MKWeb was the portal operated by Iliffe News and Media partially on behalf of Milton Keynes Council and accordingly described itself as the official website for Milton Keynes and North Bucks. The site was run under varying management since 2002.  By the end of 2007 it claimed to be delivering over 6 million pages. In June 2006, MKWeb was awarded the contract to deliver MK Council's web services for the following 5 years with an option for the Council to extend this for a further 3 years. The agreement was that MKWeb would develop and support two websites, www.milton-keynes.gov.uk and www.mkweb.co.uk, and present them as a single city portal.

MKWeb supported over 40 community and voluntary organisations by providing and maintaining their websites free of charge. One example is the [Citizens Advice Bureau] who have won awards for their website and Speakeasy a local writers group that claimed to attract visitors from all over the world.

Change of operator
In 2007, MKWeb’s parent company, Apollo Digital Developments Ltd, was bought by the Iliffe News and Media group.

Awards
Each year the Society of IT Managers (SOCITM) produce their “Better Connected Report” on behalf of the government.
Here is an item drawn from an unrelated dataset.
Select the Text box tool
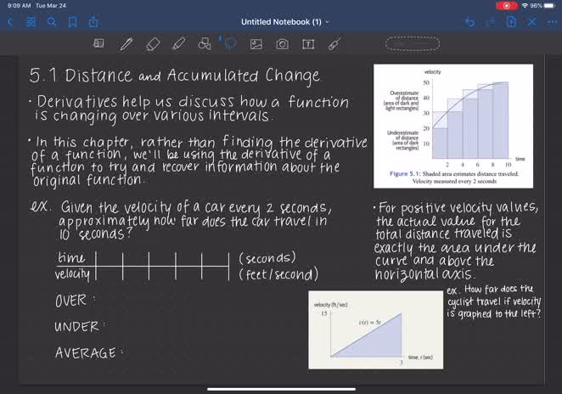The width and height of the screenshot is (562, 394). [307, 42]

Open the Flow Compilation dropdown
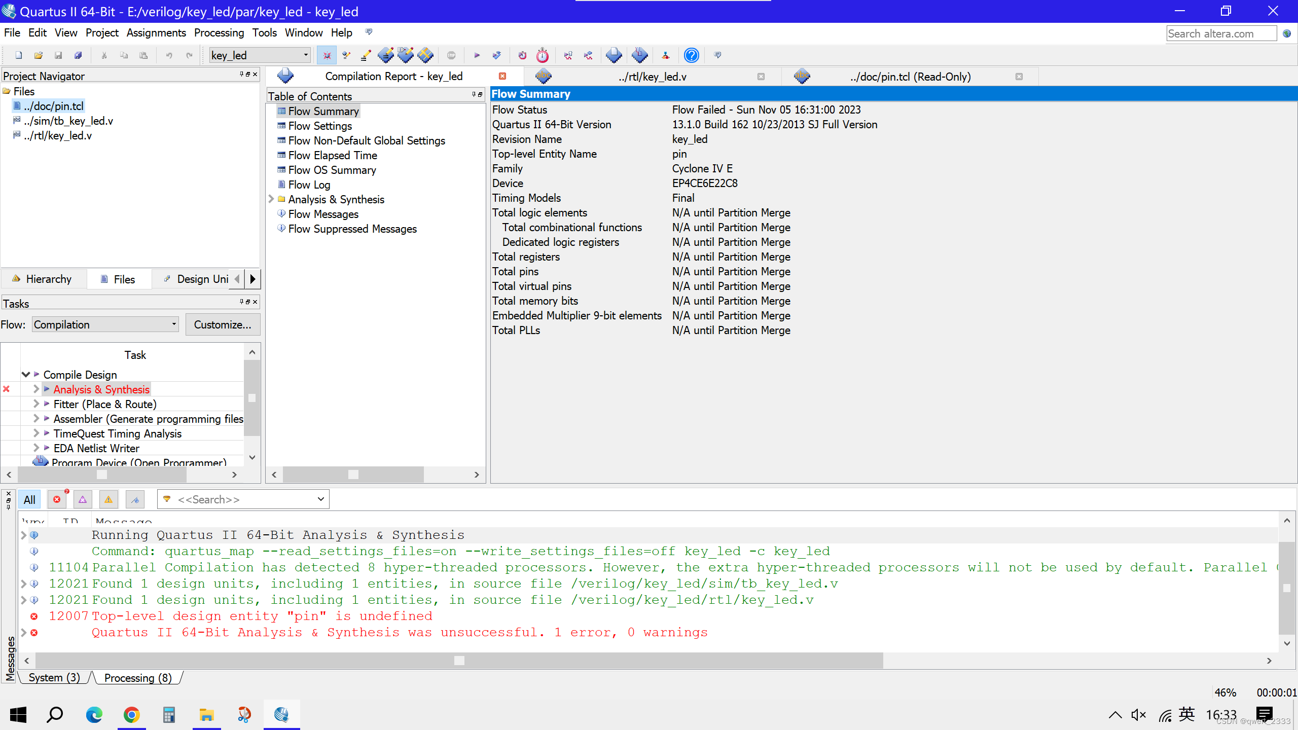105,324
This report provides an insight into the popularity and quality of information provided by city websites associated with local councils. Since 2004 MKWeb has been ranked as one of the top 10 sites in the UK, and 5th most visited city website when weighted by population.

(April 2005) In the 7th Annual survey of local government websites MKWeb was ranked 9th out of 528 official city information websites. When weighted by population the portal came in 5th position.

In October 2008, MKWeb was awarded the “UK’s Community Website of the Year”.